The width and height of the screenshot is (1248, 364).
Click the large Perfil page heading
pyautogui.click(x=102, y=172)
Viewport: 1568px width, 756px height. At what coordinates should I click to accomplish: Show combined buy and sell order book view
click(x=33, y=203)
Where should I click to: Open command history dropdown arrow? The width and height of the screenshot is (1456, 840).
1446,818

────────────────────

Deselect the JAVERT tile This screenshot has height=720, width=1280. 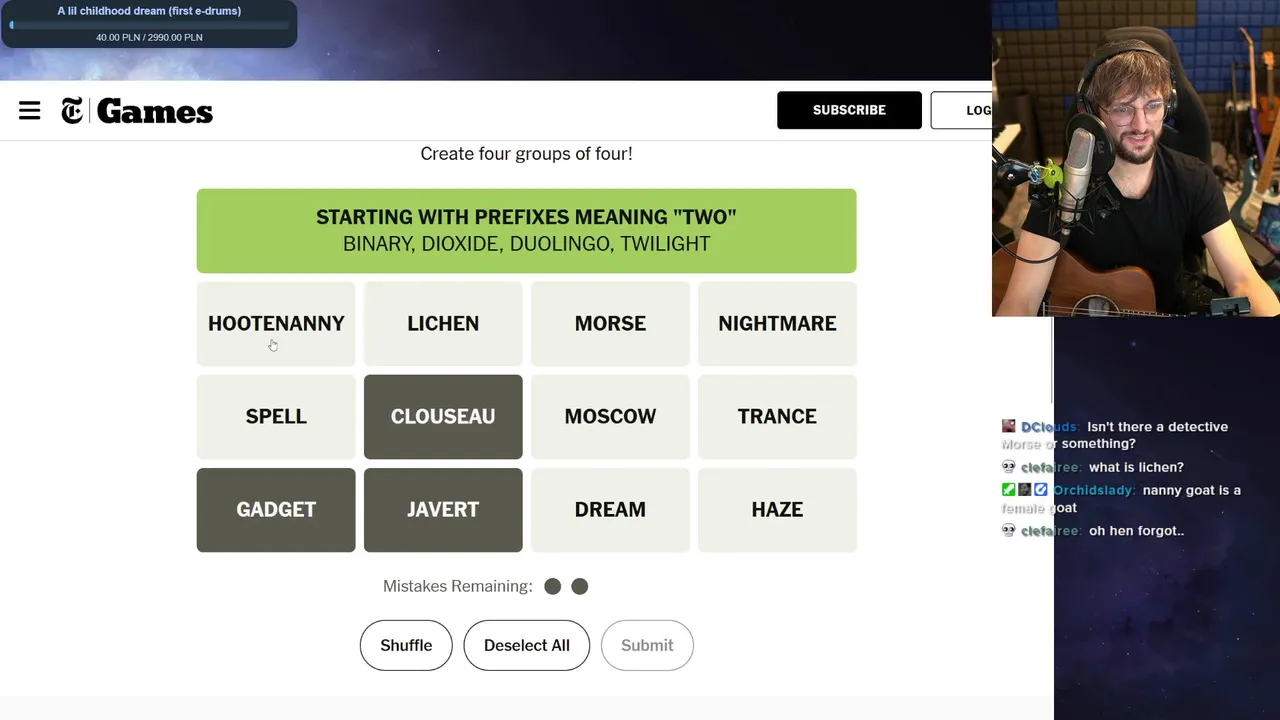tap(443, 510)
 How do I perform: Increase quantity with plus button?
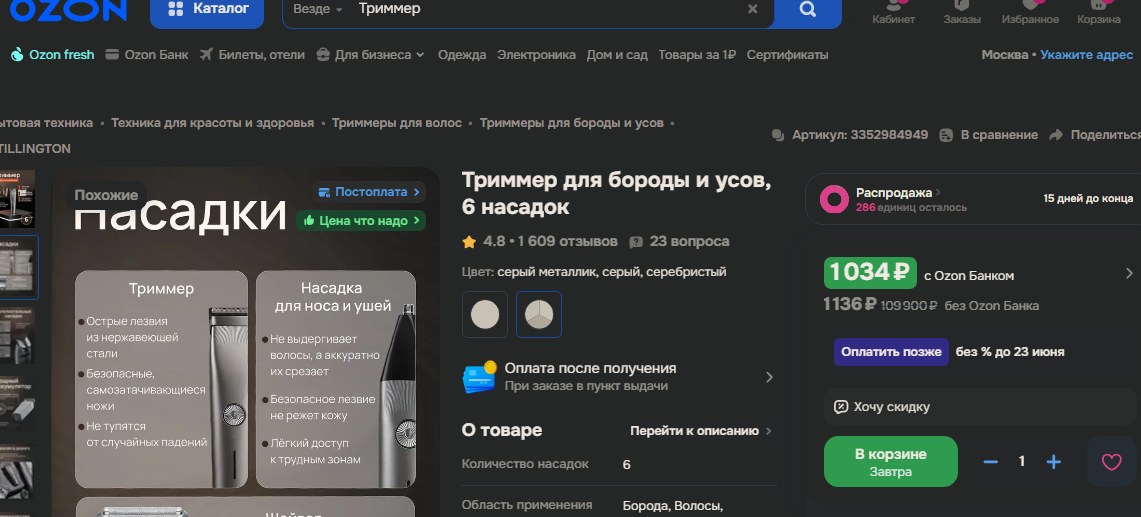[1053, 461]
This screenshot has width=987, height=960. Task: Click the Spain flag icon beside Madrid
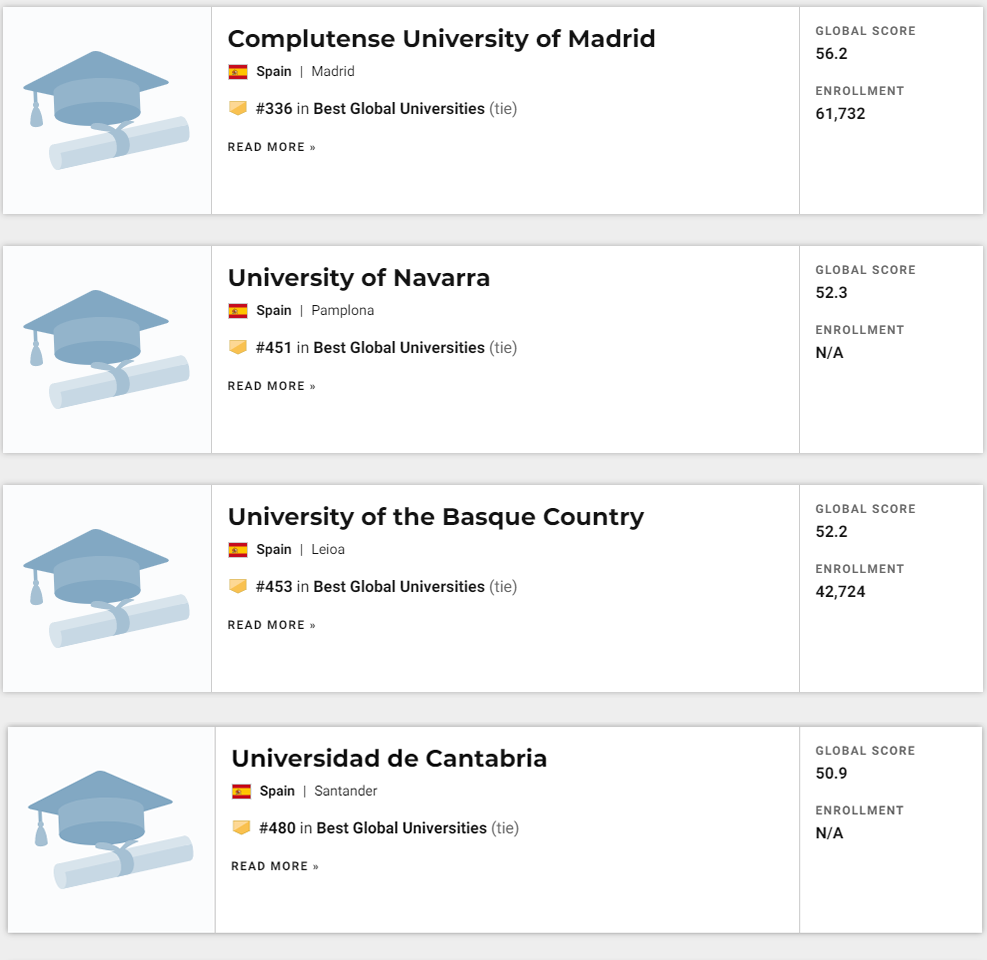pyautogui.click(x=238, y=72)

────────────────────

▸ **Work to be completed**: Pull out every line of the records that contains the word "should".

▸ **Answer**:
Viewport: 1568px width, 756px height. At what coordinates should I click to accomplish: Show combined buy and sell order book view
Where should I click to: Open command history dropdown arrow? The width and height of the screenshot is (1456, 840).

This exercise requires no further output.